🤖 AI Summary
Current AI systems lack practical and statistically robust methods for evaluating functional correctness due to their inherently probabilistic nature. This work proposes the Statistical Confidence in Functional Correctness (SCFC) framework, which introduces statistical confidence into AI functional evaluation for the first time. By integrating specification limits, stratified probabilistic sampling, bootstrap-based confidence interval estimation, and process capability indices, SCFC bridges business requirements with statistical guarantees, shifting the paradigm from point estimates to verifiable confidence assessments. Case studies on two industrial-scale AI systems demonstrate the method’s strong practicality, usability, and high willingness among domain experts to adopt and deploy it.
📝 Abstract
The quality assessment of Artificial Intelligence (AI) systems is a fundamental challenge due to their inherently probabilistic nature. Standards such as ISO/IEC 25059 provide a quality model, but they lack practical and statistically robust methods for assessing functional correctness. This paper proposes and evaluates the Statistical Confidence in Functional Correctness (SCFC) approach, which seeks to fill this gap by connecting business requirements to a measure of statistical confidence that considers both the model's average performance and its variability.
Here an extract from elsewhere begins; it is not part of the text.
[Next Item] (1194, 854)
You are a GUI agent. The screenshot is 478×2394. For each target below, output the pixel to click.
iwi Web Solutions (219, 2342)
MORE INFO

The approach consists of four steps: defining quantitative specification limits, performing stratified and probabilistic sampling, applying bootstrapping to estimate a confidence interval for the performance metric, and calculating a capability index as a final indicator. The approach was evaluated through a case study on two real-world AI systems in industry involving interviews with AI experts. Valuable insights were collected from the experts regarding the utility, ease of use, and intention to adopt the methodology in practical scenarios. We conclude that the proposed approach is a feasible and valuable way to operationalize the assessment of functional correctness, moving the evaluation from a point estimate to a statement of statistical confidence.